Work task:
Exact reproduction is required for the lines below starting at the line with "Where should I" and ending at the line with "The image size", both included. No other lines, and no pictures.

Provided material:

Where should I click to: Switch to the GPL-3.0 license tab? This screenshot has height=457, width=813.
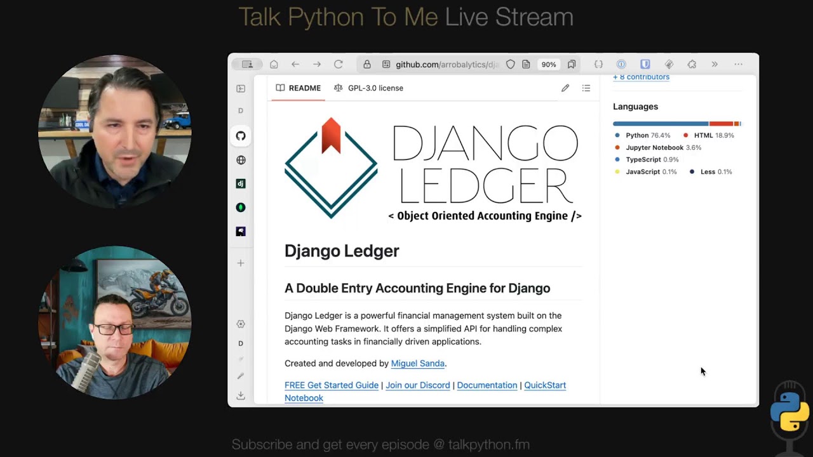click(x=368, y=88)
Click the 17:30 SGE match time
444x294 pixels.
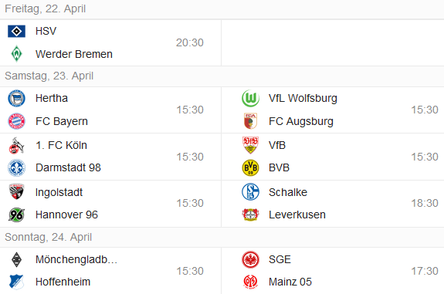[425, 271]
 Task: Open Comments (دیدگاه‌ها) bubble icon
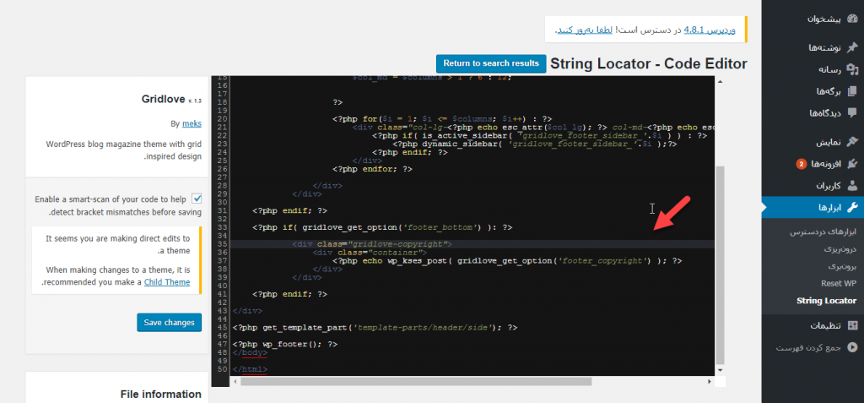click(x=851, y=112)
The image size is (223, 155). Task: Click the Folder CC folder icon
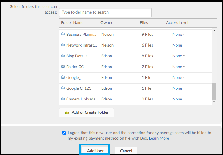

* * *

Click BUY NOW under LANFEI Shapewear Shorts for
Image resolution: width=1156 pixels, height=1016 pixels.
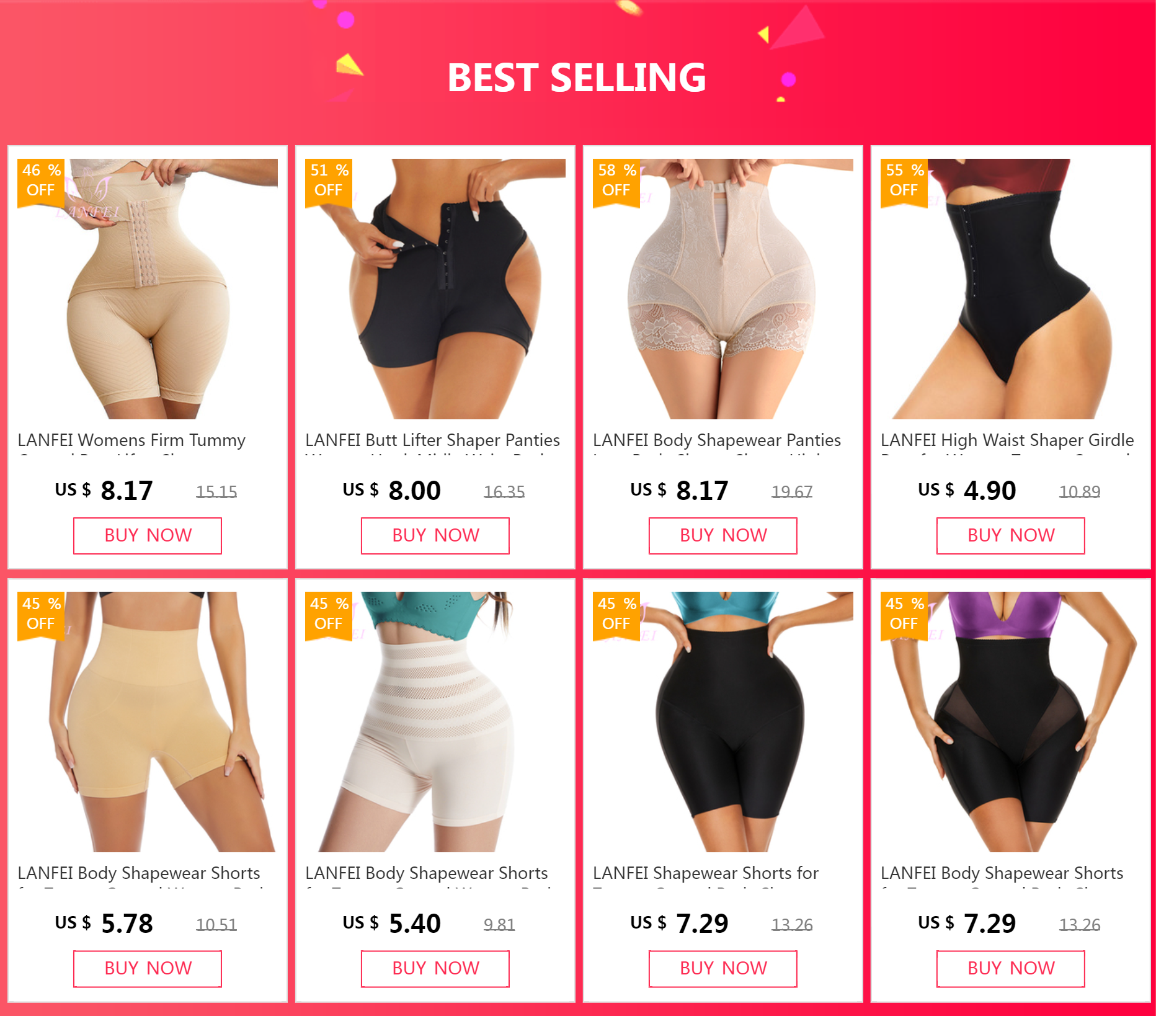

Response area:
Where should I click to: Switch to the GPL-3.0 license tab? This screenshot has height=457, width=813.
click(x=368, y=88)
Click the 17:30 SGE match time
444x294 pixels.
[425, 271]
 Task: Open Comments (دیدگاه‌ها) bubble icon
click(x=851, y=112)
The image size is (223, 155). Task: Click the Folder CC folder icon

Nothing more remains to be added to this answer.